Revekka Blumberg with her husband Moris Blumberg

This is my husband Moris Blumberg and I in the kitchen at home. This photo was taken in Tallinn in 1999. I was eager to move to Israel, but my husband had problems in this regard. Moris worked at a defense enterprise and had a strict security access permit form. Having access to defense affairs he was not going to be allowed a permit for relocation. He had to resign and find a job, which was not associated with any access permits, in which case he might be allowed to relocate in ten years' time. Anyway, this wasn't Moris' intention. He was fanatically dedicated to what he was doing and believed in the Soviet system. To be short, he was an 'appropriate' person. Considering the job he had, he was not entitled to travel abroad for whatever purpose. The only time he traveled abroad was in 1992, when we went to Israel together. When we returned home, I sensed that he had changed a lot. After our visit to Israel Moris understood that there are countries where people have equal initial positions, and each person is responsible for realizing them, while in the USSR we all appeared to be hostages and victims of the system. It's true, though, that this did not only concern Jews. Moris was a very honest man. I would even say, this was a hypertrophied sense of justice.

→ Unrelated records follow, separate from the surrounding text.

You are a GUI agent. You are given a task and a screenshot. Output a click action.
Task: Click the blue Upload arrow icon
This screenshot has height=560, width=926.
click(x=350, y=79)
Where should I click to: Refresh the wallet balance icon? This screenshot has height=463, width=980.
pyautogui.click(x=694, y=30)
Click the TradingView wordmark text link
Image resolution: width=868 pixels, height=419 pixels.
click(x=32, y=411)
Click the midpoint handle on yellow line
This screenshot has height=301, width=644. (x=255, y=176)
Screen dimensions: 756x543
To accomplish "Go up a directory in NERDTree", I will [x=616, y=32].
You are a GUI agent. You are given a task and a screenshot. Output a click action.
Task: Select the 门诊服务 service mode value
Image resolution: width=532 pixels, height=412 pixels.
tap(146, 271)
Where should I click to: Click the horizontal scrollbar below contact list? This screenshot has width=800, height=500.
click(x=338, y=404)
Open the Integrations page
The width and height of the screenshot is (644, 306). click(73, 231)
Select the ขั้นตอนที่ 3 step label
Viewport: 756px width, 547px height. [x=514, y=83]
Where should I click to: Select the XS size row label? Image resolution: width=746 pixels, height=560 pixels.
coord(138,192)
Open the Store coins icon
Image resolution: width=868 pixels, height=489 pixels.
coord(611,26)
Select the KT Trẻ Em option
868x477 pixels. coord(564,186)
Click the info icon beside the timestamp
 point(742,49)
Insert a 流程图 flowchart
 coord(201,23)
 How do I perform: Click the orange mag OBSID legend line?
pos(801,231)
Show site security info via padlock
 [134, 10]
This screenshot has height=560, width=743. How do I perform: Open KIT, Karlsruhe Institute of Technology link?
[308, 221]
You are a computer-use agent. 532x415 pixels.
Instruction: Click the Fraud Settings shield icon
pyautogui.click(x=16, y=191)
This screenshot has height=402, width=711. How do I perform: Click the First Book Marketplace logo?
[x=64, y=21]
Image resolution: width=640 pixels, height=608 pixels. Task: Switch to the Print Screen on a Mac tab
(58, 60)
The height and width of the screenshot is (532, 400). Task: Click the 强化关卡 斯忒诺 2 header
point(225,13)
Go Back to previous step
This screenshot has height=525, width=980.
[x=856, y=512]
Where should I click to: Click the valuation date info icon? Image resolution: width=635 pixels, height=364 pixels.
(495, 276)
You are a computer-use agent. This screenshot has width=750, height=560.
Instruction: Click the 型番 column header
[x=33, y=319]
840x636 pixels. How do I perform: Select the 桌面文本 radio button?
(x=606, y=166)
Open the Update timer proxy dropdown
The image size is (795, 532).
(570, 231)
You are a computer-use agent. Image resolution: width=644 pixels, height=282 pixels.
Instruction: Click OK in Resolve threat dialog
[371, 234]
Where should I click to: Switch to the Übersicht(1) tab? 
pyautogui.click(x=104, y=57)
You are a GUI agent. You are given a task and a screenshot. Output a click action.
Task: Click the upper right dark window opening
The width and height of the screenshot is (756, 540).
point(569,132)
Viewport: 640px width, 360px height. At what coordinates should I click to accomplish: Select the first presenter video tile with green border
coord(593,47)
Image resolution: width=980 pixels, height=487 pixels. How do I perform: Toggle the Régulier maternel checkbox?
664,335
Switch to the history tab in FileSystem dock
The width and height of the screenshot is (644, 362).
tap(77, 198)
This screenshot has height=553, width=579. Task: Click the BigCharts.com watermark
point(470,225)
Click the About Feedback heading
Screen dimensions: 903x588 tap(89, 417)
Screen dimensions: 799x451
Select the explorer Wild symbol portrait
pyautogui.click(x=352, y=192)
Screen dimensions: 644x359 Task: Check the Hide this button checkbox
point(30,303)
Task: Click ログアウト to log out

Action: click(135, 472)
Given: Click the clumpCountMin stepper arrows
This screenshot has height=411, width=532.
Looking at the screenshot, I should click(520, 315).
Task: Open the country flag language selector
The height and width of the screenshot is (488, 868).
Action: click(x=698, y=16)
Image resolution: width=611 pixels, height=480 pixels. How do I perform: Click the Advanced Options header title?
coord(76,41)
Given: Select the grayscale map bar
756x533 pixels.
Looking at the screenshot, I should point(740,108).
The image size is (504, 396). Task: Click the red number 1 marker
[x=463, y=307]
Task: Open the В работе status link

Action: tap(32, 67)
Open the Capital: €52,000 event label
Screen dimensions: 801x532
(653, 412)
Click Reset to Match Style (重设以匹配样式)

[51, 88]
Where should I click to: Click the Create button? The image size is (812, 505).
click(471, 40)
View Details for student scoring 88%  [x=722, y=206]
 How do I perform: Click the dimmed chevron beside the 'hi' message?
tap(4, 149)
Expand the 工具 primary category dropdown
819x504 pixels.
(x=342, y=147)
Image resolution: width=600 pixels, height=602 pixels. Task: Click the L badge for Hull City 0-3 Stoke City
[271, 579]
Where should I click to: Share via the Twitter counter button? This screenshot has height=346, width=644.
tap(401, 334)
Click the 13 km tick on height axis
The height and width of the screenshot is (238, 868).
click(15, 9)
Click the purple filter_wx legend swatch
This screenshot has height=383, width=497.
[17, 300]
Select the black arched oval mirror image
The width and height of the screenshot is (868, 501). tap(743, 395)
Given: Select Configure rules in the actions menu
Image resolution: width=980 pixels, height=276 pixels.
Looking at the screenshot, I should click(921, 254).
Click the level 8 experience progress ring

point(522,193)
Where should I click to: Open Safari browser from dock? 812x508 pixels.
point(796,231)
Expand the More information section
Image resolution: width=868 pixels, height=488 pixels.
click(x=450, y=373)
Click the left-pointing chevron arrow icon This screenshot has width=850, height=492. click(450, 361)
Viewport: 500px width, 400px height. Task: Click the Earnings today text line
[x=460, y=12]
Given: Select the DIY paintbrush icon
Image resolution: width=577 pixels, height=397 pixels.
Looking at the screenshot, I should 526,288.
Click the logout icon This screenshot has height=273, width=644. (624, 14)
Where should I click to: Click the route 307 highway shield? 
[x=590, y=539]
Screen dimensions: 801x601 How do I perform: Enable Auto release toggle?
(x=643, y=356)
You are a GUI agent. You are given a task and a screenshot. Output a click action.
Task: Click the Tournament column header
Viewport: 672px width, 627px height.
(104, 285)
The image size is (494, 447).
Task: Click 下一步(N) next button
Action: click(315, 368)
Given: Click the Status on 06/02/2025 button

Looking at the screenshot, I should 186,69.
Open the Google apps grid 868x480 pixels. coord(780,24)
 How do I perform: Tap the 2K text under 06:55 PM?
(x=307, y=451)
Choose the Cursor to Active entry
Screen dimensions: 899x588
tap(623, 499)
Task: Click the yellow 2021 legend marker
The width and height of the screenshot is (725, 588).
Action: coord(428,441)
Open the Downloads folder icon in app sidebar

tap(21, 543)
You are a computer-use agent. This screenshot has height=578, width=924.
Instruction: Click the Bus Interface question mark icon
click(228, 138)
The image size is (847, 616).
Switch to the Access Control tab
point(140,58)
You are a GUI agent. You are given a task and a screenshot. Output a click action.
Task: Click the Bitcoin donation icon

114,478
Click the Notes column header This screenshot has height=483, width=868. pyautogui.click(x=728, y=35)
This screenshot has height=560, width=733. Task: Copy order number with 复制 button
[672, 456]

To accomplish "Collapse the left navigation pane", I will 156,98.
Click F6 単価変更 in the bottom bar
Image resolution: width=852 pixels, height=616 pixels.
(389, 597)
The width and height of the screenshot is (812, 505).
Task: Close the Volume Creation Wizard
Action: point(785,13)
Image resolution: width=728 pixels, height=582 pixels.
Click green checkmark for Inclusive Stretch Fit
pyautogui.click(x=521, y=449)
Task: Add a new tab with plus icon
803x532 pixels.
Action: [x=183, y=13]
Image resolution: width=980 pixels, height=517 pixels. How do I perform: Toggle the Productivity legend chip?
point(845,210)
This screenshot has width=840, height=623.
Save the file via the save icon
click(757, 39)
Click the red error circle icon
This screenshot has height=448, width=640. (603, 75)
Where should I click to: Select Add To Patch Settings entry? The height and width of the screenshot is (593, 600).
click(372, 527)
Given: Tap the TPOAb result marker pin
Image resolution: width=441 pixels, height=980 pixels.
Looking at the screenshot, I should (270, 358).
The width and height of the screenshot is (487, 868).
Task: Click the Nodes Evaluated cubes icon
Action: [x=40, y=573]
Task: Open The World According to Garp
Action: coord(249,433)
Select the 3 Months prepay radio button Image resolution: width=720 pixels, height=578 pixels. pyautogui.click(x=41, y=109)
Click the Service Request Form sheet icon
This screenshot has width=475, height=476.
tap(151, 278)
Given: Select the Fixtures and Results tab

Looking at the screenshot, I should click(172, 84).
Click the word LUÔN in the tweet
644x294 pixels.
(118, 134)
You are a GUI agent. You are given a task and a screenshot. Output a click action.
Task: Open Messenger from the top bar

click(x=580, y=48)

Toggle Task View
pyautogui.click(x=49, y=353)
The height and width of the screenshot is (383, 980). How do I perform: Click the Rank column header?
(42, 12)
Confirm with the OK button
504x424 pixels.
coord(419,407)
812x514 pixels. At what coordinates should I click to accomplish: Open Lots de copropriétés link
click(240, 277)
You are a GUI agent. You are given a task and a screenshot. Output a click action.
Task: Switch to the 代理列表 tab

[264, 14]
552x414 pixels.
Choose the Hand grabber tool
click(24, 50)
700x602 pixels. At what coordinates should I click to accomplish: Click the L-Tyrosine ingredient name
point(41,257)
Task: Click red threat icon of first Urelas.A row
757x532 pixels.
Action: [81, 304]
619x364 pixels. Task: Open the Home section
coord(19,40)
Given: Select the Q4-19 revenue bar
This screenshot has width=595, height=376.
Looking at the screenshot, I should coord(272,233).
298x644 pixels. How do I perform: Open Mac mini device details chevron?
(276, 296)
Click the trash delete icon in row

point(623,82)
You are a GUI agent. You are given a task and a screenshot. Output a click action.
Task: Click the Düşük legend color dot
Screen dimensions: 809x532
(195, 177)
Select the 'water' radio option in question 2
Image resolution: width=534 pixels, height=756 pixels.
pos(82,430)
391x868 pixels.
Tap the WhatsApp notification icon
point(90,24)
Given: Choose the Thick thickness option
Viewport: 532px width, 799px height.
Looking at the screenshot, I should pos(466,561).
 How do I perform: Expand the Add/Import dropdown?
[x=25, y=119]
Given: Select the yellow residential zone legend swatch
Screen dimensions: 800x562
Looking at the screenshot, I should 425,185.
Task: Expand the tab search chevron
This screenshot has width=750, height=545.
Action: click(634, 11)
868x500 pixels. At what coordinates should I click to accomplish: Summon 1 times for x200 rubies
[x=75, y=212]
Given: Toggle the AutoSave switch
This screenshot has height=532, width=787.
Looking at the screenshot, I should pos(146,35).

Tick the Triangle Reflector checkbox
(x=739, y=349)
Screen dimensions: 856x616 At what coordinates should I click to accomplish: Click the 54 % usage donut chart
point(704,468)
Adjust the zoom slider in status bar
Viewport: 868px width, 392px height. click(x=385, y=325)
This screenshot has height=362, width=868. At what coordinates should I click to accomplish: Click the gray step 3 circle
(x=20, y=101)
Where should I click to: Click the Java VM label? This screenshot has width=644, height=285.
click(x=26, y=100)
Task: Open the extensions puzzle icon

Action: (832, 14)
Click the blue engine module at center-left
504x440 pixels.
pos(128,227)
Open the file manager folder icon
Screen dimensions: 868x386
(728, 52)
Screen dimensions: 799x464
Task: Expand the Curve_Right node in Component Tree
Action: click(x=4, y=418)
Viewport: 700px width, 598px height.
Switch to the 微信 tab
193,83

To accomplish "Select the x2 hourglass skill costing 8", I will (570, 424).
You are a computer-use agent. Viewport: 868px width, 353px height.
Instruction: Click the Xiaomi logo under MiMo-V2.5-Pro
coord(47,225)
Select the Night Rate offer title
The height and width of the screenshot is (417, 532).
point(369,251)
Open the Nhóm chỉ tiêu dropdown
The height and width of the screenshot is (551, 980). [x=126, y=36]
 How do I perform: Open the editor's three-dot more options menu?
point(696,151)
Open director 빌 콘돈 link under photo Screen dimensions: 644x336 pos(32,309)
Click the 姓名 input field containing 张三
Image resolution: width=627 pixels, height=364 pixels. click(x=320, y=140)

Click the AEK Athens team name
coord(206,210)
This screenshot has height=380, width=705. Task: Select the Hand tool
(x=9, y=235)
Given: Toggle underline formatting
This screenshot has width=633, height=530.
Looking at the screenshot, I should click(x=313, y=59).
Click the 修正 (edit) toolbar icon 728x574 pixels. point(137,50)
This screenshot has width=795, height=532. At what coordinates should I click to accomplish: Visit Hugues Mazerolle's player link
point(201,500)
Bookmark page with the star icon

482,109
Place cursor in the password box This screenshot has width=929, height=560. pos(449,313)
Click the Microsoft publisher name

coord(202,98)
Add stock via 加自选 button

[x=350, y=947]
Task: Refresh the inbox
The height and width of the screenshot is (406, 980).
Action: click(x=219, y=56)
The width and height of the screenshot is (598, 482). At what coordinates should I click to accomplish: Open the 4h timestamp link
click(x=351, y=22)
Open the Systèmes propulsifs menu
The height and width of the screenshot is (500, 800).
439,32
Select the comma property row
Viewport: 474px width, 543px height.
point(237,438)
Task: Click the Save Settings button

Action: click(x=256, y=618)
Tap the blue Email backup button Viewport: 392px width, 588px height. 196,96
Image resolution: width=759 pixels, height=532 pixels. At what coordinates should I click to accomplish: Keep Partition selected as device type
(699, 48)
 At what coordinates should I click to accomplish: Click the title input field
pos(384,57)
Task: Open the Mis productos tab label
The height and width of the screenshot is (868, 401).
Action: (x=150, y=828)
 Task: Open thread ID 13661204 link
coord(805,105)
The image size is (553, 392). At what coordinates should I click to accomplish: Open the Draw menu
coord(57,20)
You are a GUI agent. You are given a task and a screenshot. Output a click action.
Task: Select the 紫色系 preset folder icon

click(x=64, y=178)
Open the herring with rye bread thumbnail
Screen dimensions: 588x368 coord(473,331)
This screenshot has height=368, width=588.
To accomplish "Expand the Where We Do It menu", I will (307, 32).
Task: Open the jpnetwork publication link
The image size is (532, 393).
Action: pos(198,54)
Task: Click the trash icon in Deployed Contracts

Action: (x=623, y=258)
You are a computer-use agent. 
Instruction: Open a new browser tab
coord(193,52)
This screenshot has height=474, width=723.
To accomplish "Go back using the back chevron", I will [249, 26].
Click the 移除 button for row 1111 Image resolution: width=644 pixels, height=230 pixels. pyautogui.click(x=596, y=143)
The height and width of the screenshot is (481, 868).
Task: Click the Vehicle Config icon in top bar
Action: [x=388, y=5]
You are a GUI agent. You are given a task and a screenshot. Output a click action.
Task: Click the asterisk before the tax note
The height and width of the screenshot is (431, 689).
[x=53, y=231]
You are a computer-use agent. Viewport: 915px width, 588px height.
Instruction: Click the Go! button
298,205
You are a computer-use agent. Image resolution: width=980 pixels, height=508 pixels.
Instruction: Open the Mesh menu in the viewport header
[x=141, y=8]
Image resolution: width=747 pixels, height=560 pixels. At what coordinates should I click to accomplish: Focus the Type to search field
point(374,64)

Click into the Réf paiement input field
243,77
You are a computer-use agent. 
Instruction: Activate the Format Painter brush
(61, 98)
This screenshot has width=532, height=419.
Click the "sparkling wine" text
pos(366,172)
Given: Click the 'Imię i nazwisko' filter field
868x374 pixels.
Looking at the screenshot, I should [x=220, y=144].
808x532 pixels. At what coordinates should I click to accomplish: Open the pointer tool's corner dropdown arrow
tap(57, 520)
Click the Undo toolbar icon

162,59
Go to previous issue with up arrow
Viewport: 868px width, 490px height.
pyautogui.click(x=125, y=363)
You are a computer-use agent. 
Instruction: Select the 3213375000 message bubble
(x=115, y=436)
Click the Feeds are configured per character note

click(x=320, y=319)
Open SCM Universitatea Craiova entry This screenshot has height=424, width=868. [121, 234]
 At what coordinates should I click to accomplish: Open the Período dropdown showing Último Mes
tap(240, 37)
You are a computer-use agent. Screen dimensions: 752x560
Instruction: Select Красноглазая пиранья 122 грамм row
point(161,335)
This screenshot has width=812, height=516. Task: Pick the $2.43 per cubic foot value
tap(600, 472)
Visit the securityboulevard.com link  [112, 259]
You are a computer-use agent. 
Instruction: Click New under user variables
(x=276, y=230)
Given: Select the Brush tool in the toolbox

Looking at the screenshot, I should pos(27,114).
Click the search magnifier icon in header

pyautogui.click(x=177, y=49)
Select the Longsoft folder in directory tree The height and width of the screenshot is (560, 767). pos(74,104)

For him, doing something good to his surrounding was more important than doing some good to himself and his family. This was the way his father was, and he was the same. Moris was a very tight-lipped person. He hardly ever shared his thoughts and feeling even with me, but I know that after our trip to Israel he started revising his value system. His career, his job, which cost him a lot of effort and life, in the long run, would surely have been much more successful in another country, and he wouldn't have had to take such tremendous effort, and this thought was bothering him. The thing is, our system was squeezing whatever was possible from a person before dumping him or her. Nobody cared about people or took any interest in those, who could work no longer. Actually, Moris burnt himself at work, and then he passed away at the age of 61.